In the morning it became clear that I had by great good luck barely missed a coral shoal beside the island of Carenero which does not exist on the GPS basemap, it is marked as open sea. Columbus careened his ships here I am told. It costs double to check in on a Sunday so I spent the day sailing around the area. On Monday I pulled up on a tiny bit of sand next to the Port Captain’s office to check in. People came out of the office, had a good laugh at my boat, then went back in to get more people who came out and laughed too. They checked me in and relieved me of $183 but were very friendly and offered me every assistance. Panama is a huge breath of sweet fresh air after the horrors of Nicaragua´s Atlantic coast. It is cheap and friendly and not in the least threatening. The Bocas area is an archipelago of small hilly islands and mangrove cays, coral reefs, sandy beaches with big surf, palm trees and bananas. The inhabitants are Latins and Afro-Caribbeans and Ngobe indians paddling about in their dugouts. And of course ex-pats from the USA and many other countries whose presence has led to things like decent roads and municipal garbage cans. There are surfing schools and dive shops and one can get hummus here. I get a few people pretending to be my friend then asking for cash but not too much, it is all pretty laid back. When some black guy whistles at me from his seated position on the other side of the road, trying to get me over so he can hustle me I say “I am not your dog.” For some reason bananas are sold singly and never in a bunch so this is the wrong place to come to if you want a whole bunch of bananas. There is hardly any wind here, but booming thunderstorms abound at this time of year. The area is frustratingly fishless; apparently the indians net the river mouths and hoover up all the critters.

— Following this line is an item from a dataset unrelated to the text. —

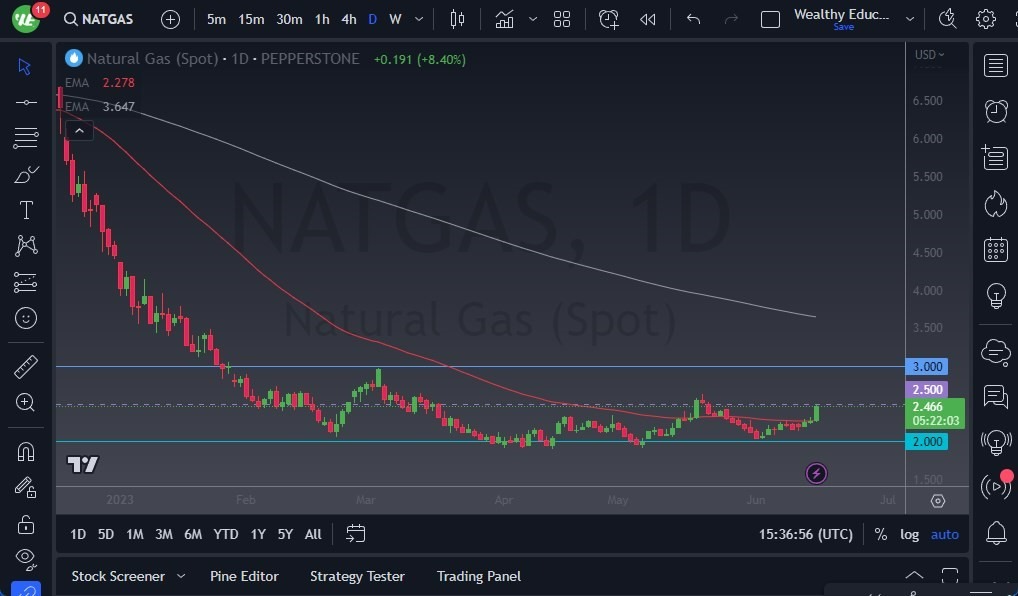Open the Measure ruler tool
The width and height of the screenshot is (1018, 596).
coord(26,366)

My foot keeps going trough my rotting plywood deck. I plan to fix it before moving on. I am so tired of my things below deck getting soaked, and of having to bail out the big hull all the time. In a night’s rain it can fill the hull to a depth of over a foot. I need a foul weather sail and a new shelter and there are many other small repairs to effect. I feel bogged down but must put up with it until I can make these repairs and modifications. The cruising community have been very kind especially Captain Ray, and Belgian Chris who motored over in his dinghy to offer me an entire unused yacht to live aboard and get out of the considerable rain. I am now comfortably ensconced aboard Evening Star, a 40-foot Islander. And Lenny from Windancer who
solved my chart problem: there are now 1147 digitized charts in my GPS. Yahoo!
I would be wise to end my journey here but likely I will go on at least to the San Blas Islands, maybe Columbia. I hear good things about both. I’ll let you know.